Hardest Math Problem Ever? Or is it?

Most mathematicians legendarily claim that the hardest math problems ever are the "Millennium Problems." In fact, if you solve one of these you are surely well off for life, financially. Yes, the prize is one million dollars, but the real money is in the fame. Everyone will recognize your work and universities everywhere will always be interested in you giving lectures - not to mention writing a book about solving it and so forth. https://en.wikipedia.org/wiki/Millennium_Prize_Problems 

However, the harder problem than that would have to be what Leibniz was renowned for attempting. His idea was to quantify EVERYTHING into math and therefore be able to calculate anything and everything by simply plugging in the values.

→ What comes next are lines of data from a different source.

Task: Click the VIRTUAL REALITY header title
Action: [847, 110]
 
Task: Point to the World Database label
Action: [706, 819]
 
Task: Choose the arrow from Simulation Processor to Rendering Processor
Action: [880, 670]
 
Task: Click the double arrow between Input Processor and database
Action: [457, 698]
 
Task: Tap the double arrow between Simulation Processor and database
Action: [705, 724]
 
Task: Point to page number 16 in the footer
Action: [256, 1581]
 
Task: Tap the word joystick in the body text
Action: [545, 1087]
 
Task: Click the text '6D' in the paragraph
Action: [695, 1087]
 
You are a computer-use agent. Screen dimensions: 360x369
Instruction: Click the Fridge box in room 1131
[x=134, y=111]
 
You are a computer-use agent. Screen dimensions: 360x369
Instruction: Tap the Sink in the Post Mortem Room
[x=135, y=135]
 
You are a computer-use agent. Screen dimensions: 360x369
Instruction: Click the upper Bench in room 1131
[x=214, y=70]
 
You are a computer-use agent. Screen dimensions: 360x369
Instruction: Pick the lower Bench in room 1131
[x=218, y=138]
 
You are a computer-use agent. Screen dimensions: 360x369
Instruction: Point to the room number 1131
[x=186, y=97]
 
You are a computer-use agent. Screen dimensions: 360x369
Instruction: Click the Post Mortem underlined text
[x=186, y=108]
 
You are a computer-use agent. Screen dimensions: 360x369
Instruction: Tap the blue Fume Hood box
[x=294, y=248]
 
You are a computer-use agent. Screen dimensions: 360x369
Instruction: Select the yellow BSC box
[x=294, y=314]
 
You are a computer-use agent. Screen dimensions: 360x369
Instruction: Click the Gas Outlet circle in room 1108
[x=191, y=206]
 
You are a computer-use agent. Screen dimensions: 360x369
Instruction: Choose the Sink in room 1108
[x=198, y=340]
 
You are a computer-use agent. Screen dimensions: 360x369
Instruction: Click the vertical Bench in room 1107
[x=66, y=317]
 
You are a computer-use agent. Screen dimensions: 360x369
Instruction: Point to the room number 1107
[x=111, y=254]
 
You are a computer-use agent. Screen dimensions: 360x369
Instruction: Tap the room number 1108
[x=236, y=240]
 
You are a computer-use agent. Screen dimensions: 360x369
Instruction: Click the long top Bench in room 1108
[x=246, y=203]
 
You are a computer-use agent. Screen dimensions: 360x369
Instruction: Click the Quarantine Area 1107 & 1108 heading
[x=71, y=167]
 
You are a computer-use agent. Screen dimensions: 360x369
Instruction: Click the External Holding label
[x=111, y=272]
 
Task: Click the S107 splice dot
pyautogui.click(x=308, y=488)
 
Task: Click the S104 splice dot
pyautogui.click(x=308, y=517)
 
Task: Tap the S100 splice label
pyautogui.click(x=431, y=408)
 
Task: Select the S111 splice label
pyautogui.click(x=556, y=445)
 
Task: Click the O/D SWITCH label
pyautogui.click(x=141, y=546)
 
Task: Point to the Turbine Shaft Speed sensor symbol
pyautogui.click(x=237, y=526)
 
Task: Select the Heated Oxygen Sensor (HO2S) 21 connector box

Should I wear the White shirt today, or the Black shirt? According to Leibniz, all you would need are the values of each shirt. From there, one could simply calculate which option is the better one. The reason why this would work would be because the "values" would have all information about that variable described. Looking at the value for the shirts in said example would tell you EVERYTHING about them. The question with this though is if such values are even possible to accurately ascertain and if so, then how helpful would it be? Although it sounds theoretically possible to assign values to EVERYTHING, I don't think it would be helpful because of Bonini's Paradox. This paradox states that no model perfectly models the thing itself because the purpose of a model is to simplify, but in doing so, details are left out. Therefore, according to Bonini's logic: the only thing that accurately models the "white shirt" is the white shirt itself and the only thing that perfectly models the "black shirt" is the black shirt itself. In using the item itself, we have the utmost accuracy, but then we did not simplify - hence why it is a paradox  

In conclusion, I claim that the Millennium problems may be the toughest math problems, but Leibniz's bold plan would be much harder to solve (but I don't count it since the practical use of such a calculation would intrinsically be useless as far as efficiency goes [due to Bonini's Paradox]).